Maintenant, quoi faire? La pire erreur serait de se mettre la tête dans le sable et d’ignorer les conséquences humaines et financières comme la fuite des cerveaux, la perte de savoir-faire et tous les problèmes connexes que ces derniers mois ont amenés.

Quand le sommelier Hugo Duchesne du restaurant Le Coureur des bois brille lors d’une compétition internationale, c’est le Québec qui brille aussi. Quand le Toqué est reconnu comme l’une des plus grandes tables du monde, c’est le Québec qui brille aussi. Quand la photo de Barack Obama et Justin Trudeau attablés chez Joe Beef fait le tour du monde, c’est le Québec qui brille aussi.

Ce n’est pas d’une relance dont l’industrie a besoin, mais bien d’une renaissance. Il faudra agir vite, il faudra agir concrètement. Par exemple, il faut que des allègements réglementaires se fassent de toute urgence. Ce n’est pas normal qu’il soit plus compliqué d’avoir un permis de terrasse temporaire qu’un permis afin de démolir un triplex!

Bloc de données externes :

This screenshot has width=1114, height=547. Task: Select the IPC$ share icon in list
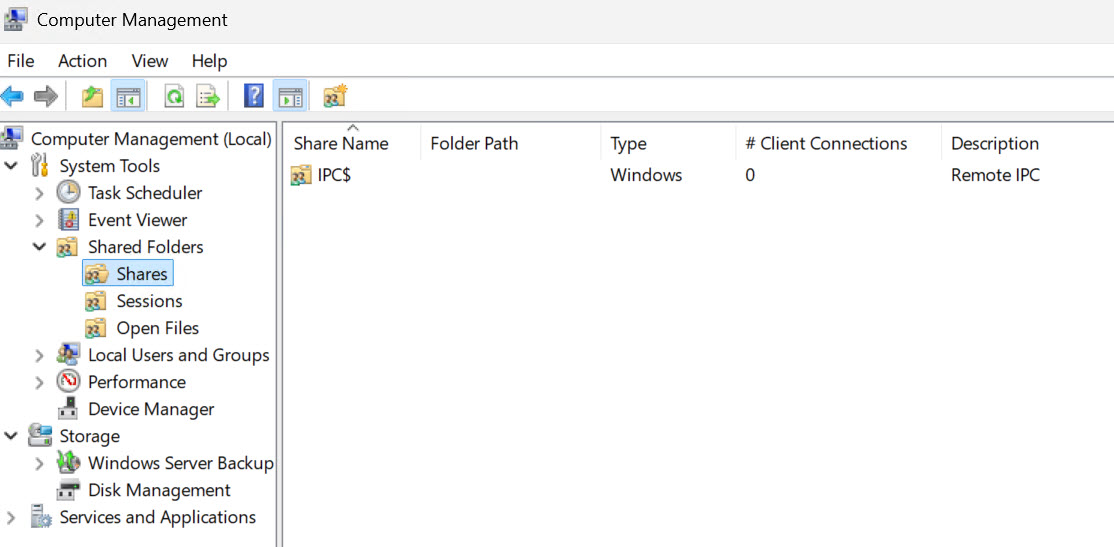coord(301,175)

Permettre la vente de bouteille de vin, ne serait-ce que celle uniquement disponible en importation privée sans l’obligation d’acheter un repas, permettre la livraison de vins et cocktails pour les commandes maisons, alléger la complexité et supprimer les coûts afin d’avoir une terrasse saisonnière, plafonner les frais des différentes plateformes de livraison, ou permettre des frais de pénalité pour les «no shows» ne sont que des exemples dans l’océan d’idées que me partagent les acteurs de l’industrie.

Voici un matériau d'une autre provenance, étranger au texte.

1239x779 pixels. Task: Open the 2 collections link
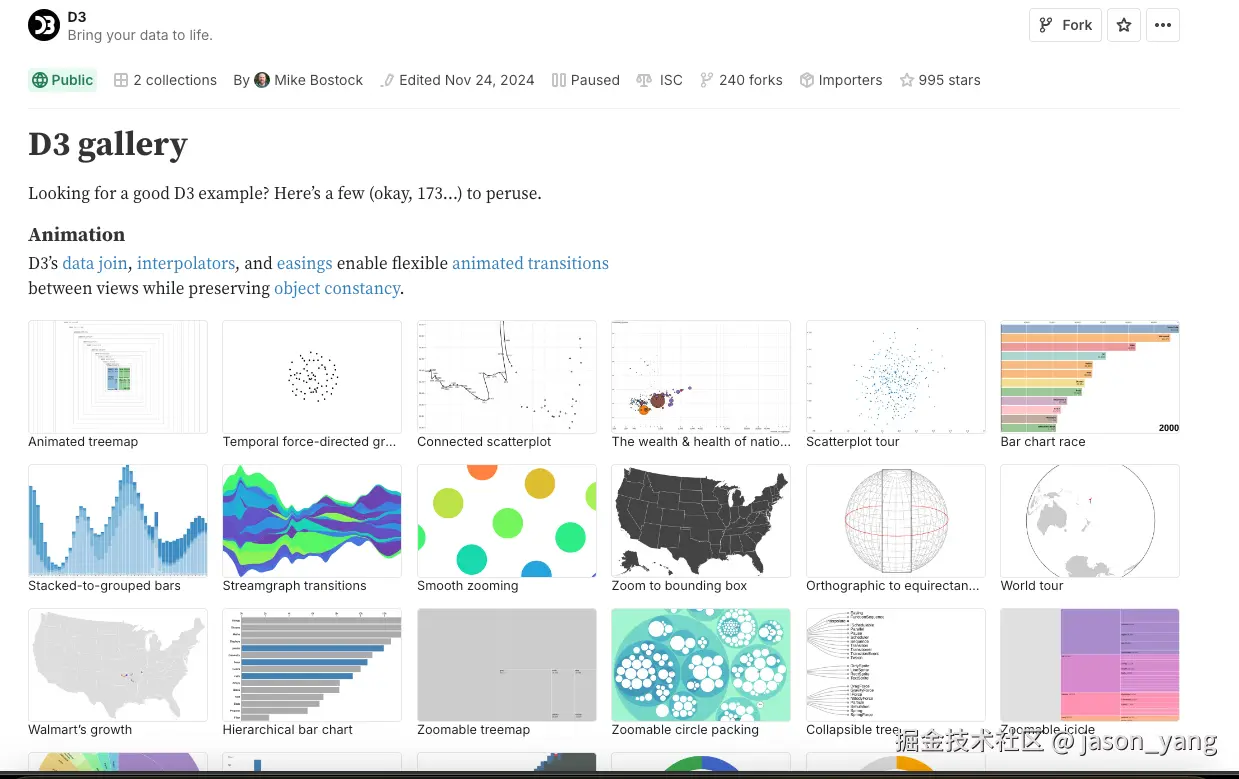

Maintenant, il en revient aussi à nous, les clients, d’agir. Je vous souhaite donc tous un succulent repas au restaurant dans les prochains jours ou semaines à venir afin de démontrer votre support à cette industrie dont l’unique objectif est de nous faire passer de beaux et bons moments. Le célèbre chef français Paul Bocuse disait que le vrai luxe était de retrouver des plaisirs simples. Je vous souhaite donc à tous énormément de plaisirs simples tels que partager un délicieux moment sur la terrasse de votre restaurant préféré!